# Just a ride in the mountains



## NMKawierider (Apr 11, 2009)

Not much mud, just a little trail ride'n in the mountains with George. Some of you might need to turn the HD off. Enjoy

[ame="http://www.vimeo.com/12330244"]*Trail Ride NM in June*[/ame]


----------



## hondarecoveryman (Feb 28, 2009)

Nice vid :rockn: nice music :rockn: Really nice place to ride :rockn::rockn:


----------



## MikesAC700EFI (Jun 12, 2010)

Great video! What kind of camera setup are you using on your helmet? Pretty cool!


----------



## brutemike (Mar 23, 2010)

nice vid what was the elavation at the fire watch tower


----------



## NMKawierider (Apr 11, 2009)

brutemike said:


> nice vid what was the elavation at the fire watch tower


GPS said 11,009 feet.


----------



## NMKawierider (Apr 11, 2009)

MikesAC700EFI said:


> Great video! What kind of camera setup are you using on your helmet? Pretty cool!


I have the old vHoldr Contour 720 HD. The guy I was riding with has the new 1080p vHoldr.


----------



## Guest (Jun 14, 2010)

nmkawierider said:


> I have the old vHoldr Contour 720 HD. The guy I was riding with has the new 1080i vHoldr.


Is that camera water proof? I need to get something for my trips. Stopping to take photo's sucks after a while. What the price? Nice Vid!


----------



## NMKawierider (Apr 11, 2009)

mud magnet said:


> Is that camera water proof? I need to get something for my trips. Stopping to take photo's sucks after a while. What the price? Nice Vid!

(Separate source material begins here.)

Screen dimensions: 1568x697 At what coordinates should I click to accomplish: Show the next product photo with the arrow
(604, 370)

Well they don't make the 720 anymore but the 1080p is about the same price as it was. about 330. They are water resistant but they make a waterproof case. Here's a pic of mine... in the waterproof case on the "stick" as I call it.


----------



## Guest (Jun 14, 2010)

Yep, thats what i need. I was amazed that your vid wasn't jumpy or anything. Cool, thanks for the info.


----------



## Guest (Jun 14, 2010)

Oh and how much video can you take with it? Does it use an SD card?


----------



## NMKawierider (Apr 11, 2009)

mud magnet said:


> Oh and how much video can you take with it? Does it use an SD card?

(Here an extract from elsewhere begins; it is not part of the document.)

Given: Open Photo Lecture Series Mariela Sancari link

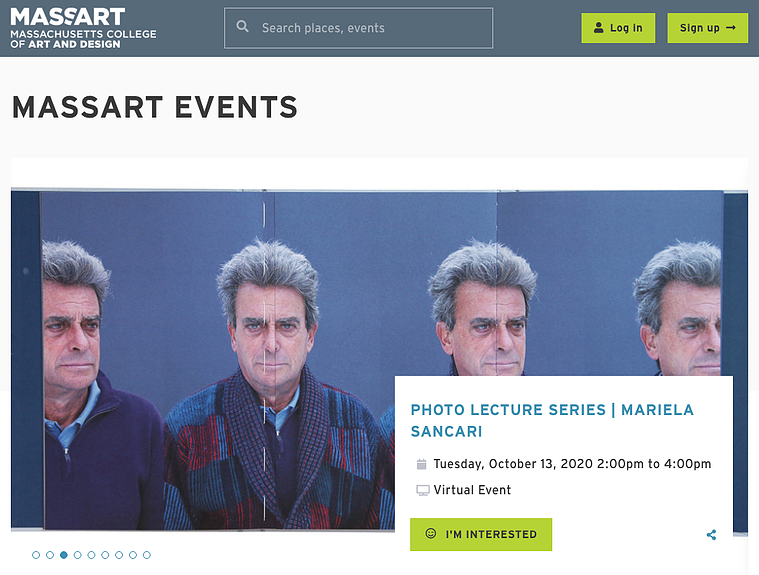Looking at the screenshot, I should pos(552,421).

With mine and the 16gb card I can hold 9 hours of HD video but it takes three rechargable batteries to go that far...which I have. The 1080p with the 16gb card will hold less then half of that. 

That video was 4 minutes of little clippings from over 6 hours of videos.

I got mine and all the extra stuff from Adventure Designs.com


----------



## Polaris425 (Dec 16, 2004)

awesome! :rockn:


----------



## skid (Jun 18, 2009)

I have the 1080p cam and i really like it, but there is some kinks about the programing that need to be ironed out if your using a mac, such as reformating the card, it doesn't seem to work to well when you reformat the card on a mac so i just put it in my digital still cam and reformat it ,but over all the cams really stand up to abuse.


----------



## Eight (Mar 24, 2010)

Nice vid, I'll be riding the New Mexico/Colorado area next month.


----------



## bruteforce504 (Feb 10, 2010)

nice video. looks like fun. still need a little mud though :haha:. nice video though:rockn:


----------



## NMKawierider (Apr 11, 2009)

bruteforce504 said:


> nice video. looks like fun. still need a little mud though :haha:. nice video though:rockn:


I know...not much out here though..no rain...no water..no mud. Lots of other mud videos around though.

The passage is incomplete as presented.